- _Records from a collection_
* START *
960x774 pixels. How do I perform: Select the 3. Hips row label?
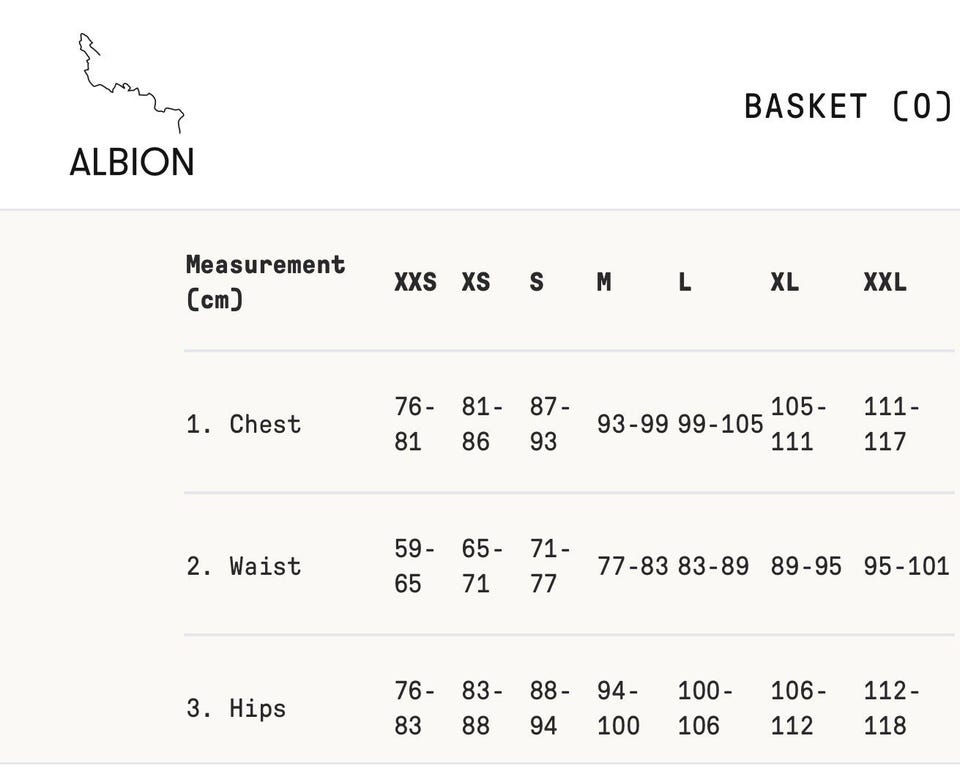tap(236, 708)
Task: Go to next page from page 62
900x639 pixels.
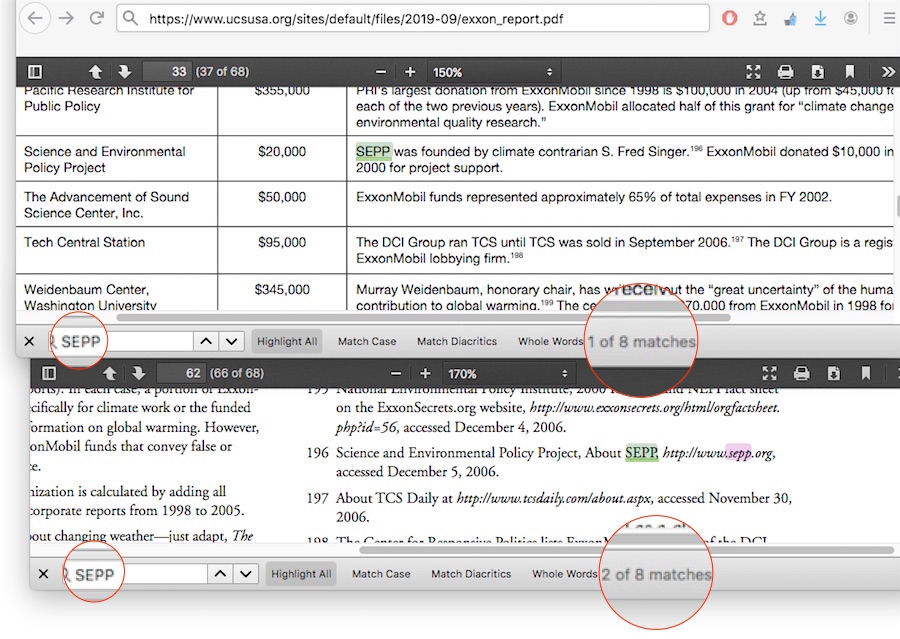Action: tap(139, 374)
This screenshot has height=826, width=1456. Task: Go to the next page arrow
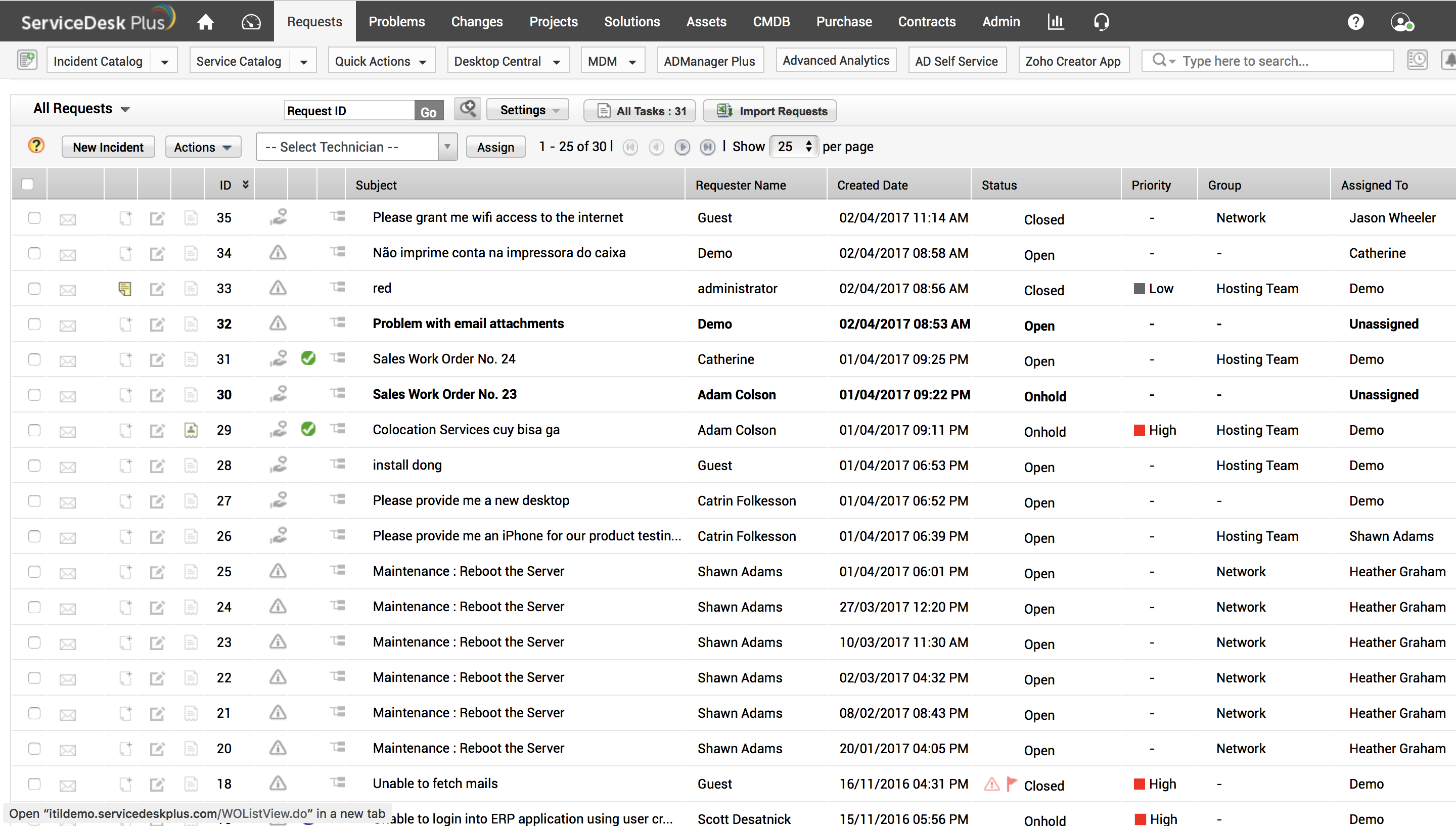pyautogui.click(x=682, y=147)
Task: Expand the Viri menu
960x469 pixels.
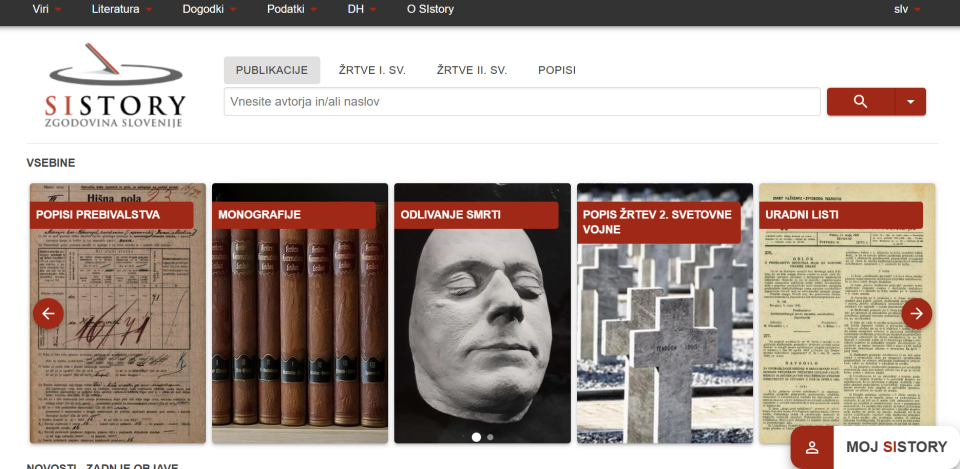Action: (x=47, y=9)
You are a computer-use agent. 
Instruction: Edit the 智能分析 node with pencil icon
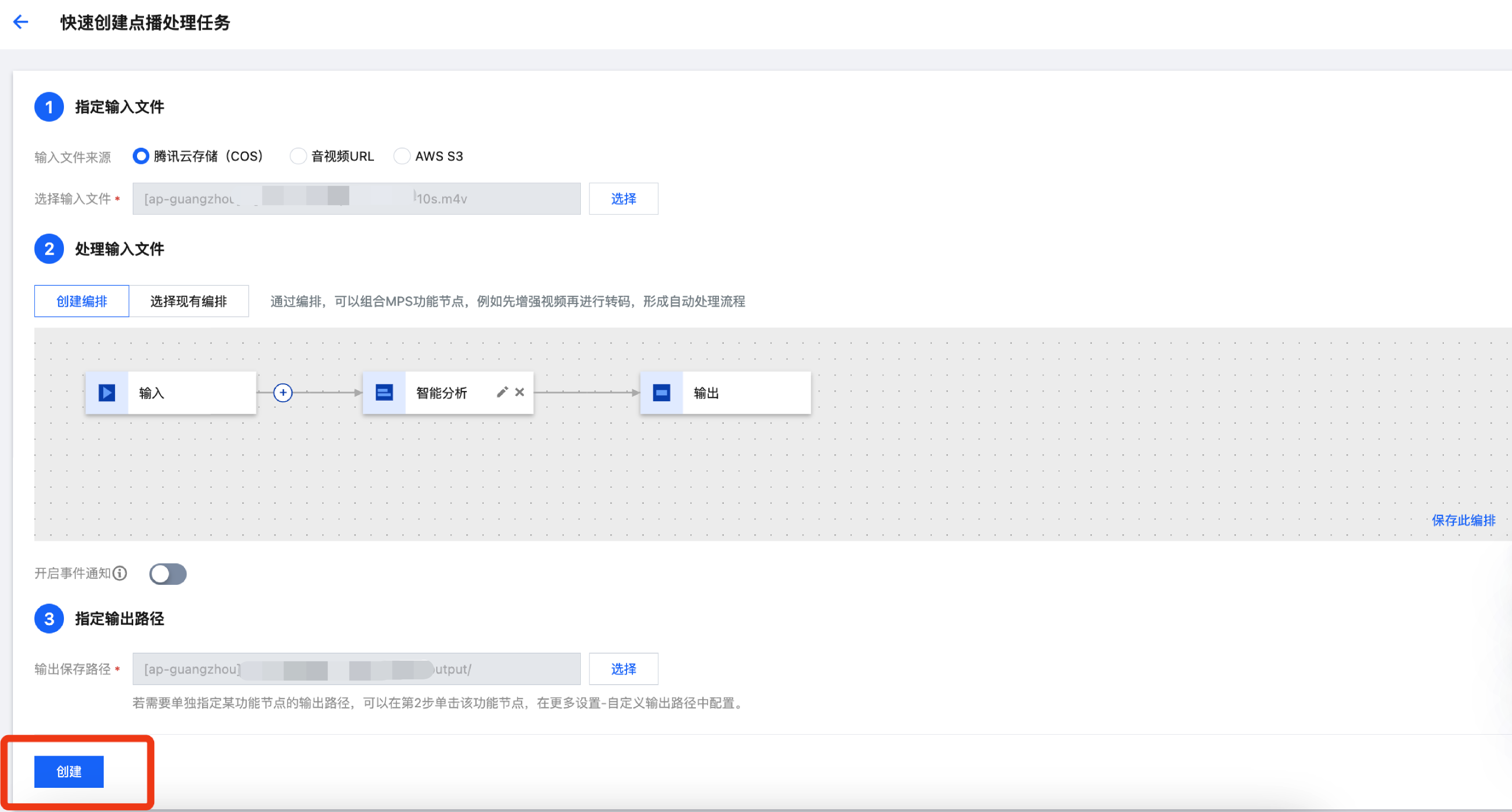pyautogui.click(x=502, y=392)
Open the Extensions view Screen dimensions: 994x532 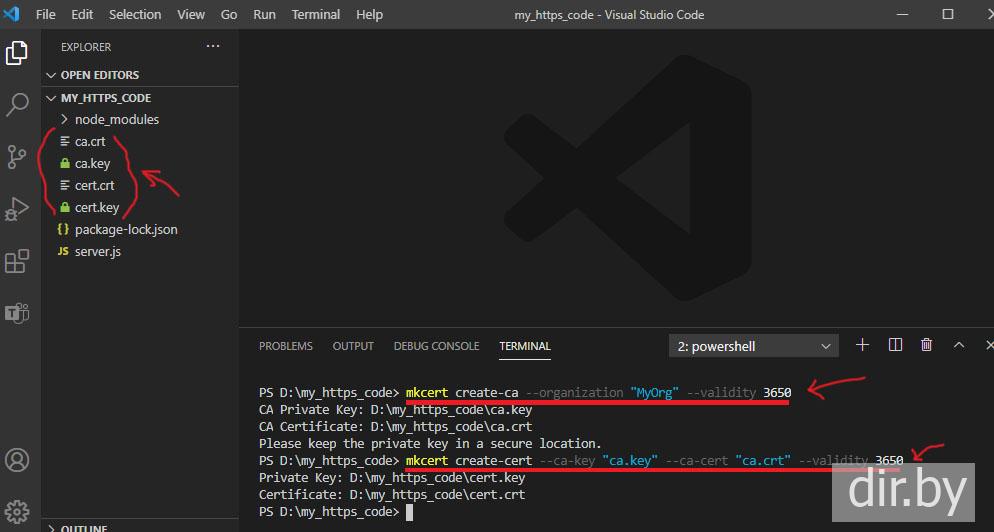[17, 261]
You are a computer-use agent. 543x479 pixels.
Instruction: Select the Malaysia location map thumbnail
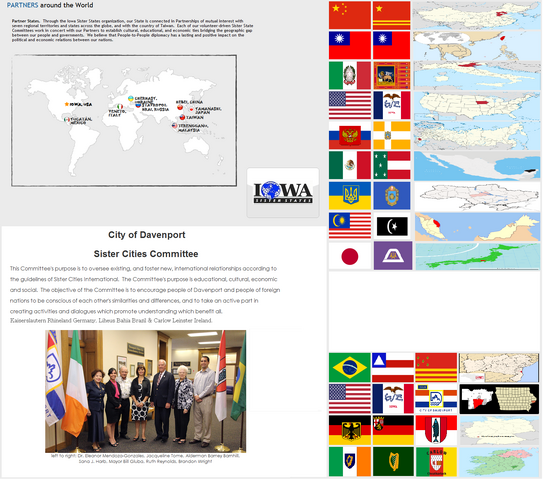478,227
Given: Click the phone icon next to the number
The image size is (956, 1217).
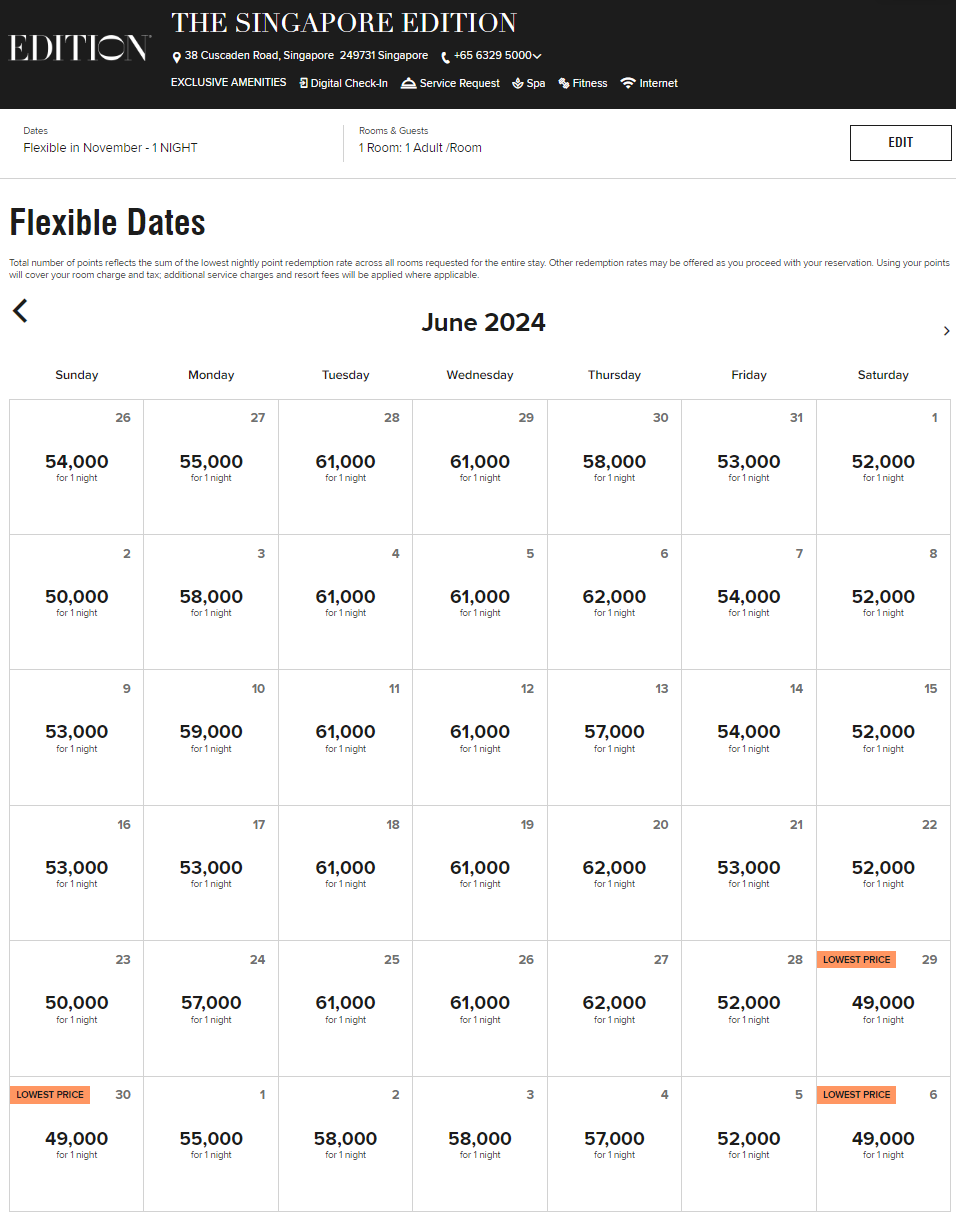Looking at the screenshot, I should [x=445, y=57].
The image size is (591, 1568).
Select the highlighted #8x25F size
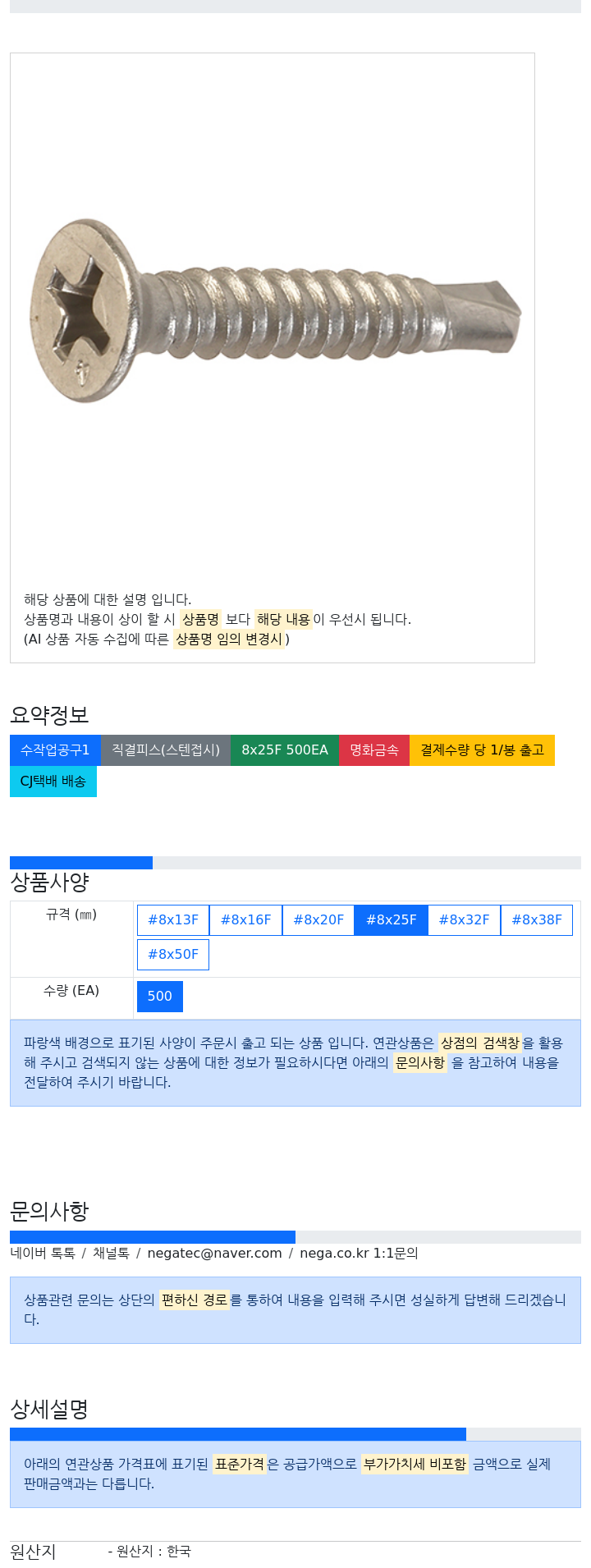[391, 920]
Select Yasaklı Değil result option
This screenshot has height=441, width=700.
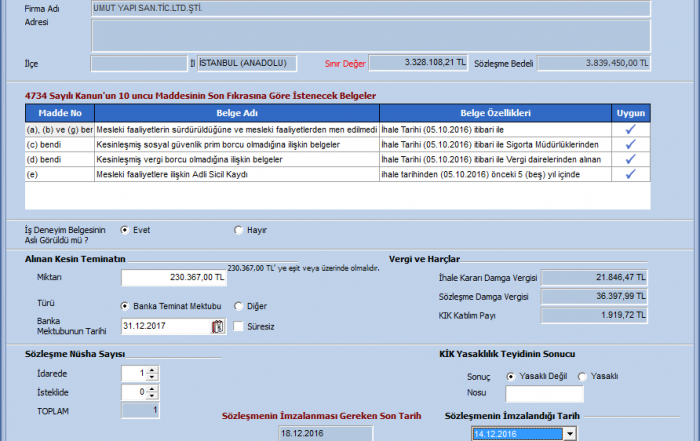coord(511,376)
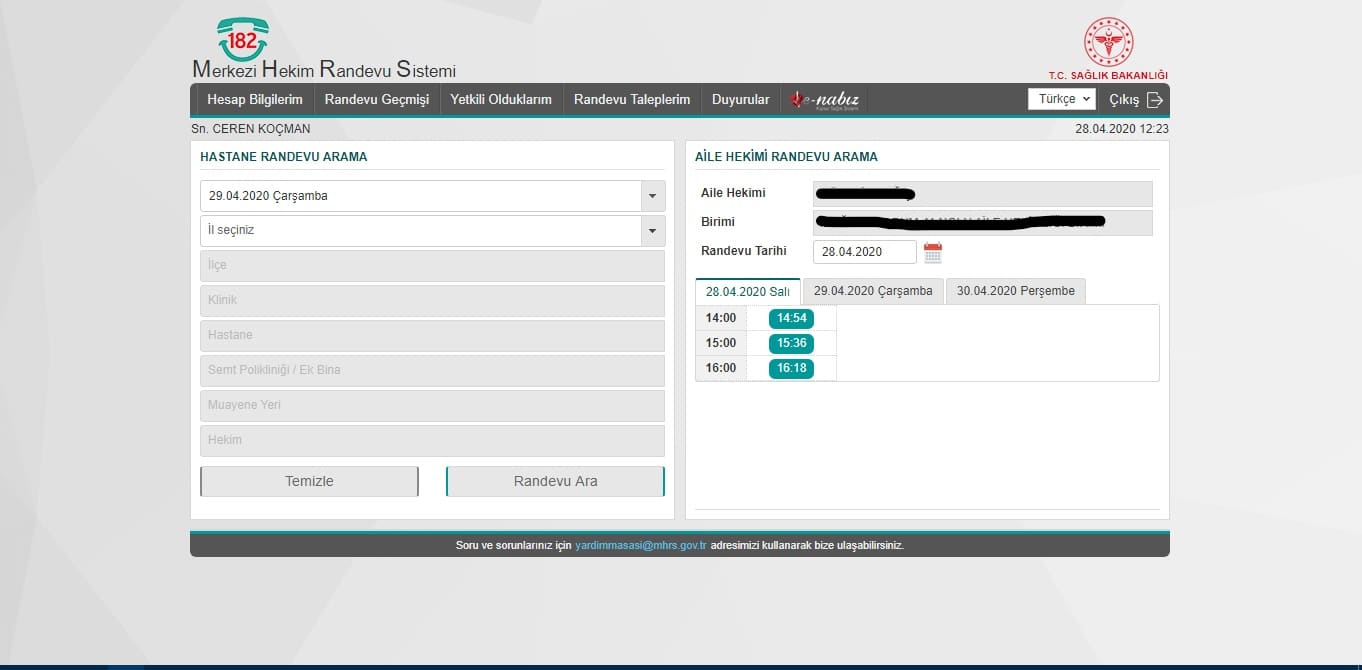1362x670 pixels.
Task: Open Yetkili Olduklarım page
Action: (501, 100)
* END *
Reproduce the data verbatim, starting at the line that contains "The image size is (591, 1568)." and continuing through the last line of the data. Leave out the pictures.

The image size is (591, 1568).
Select the highlighted #8x25F size
[391, 920]
Select Yasaklı Değil result option
This screenshot has height=441, width=700.
coord(511,376)
1362x670 pixels.
Task: Open Yetkili Olduklarım page
Action: (501, 100)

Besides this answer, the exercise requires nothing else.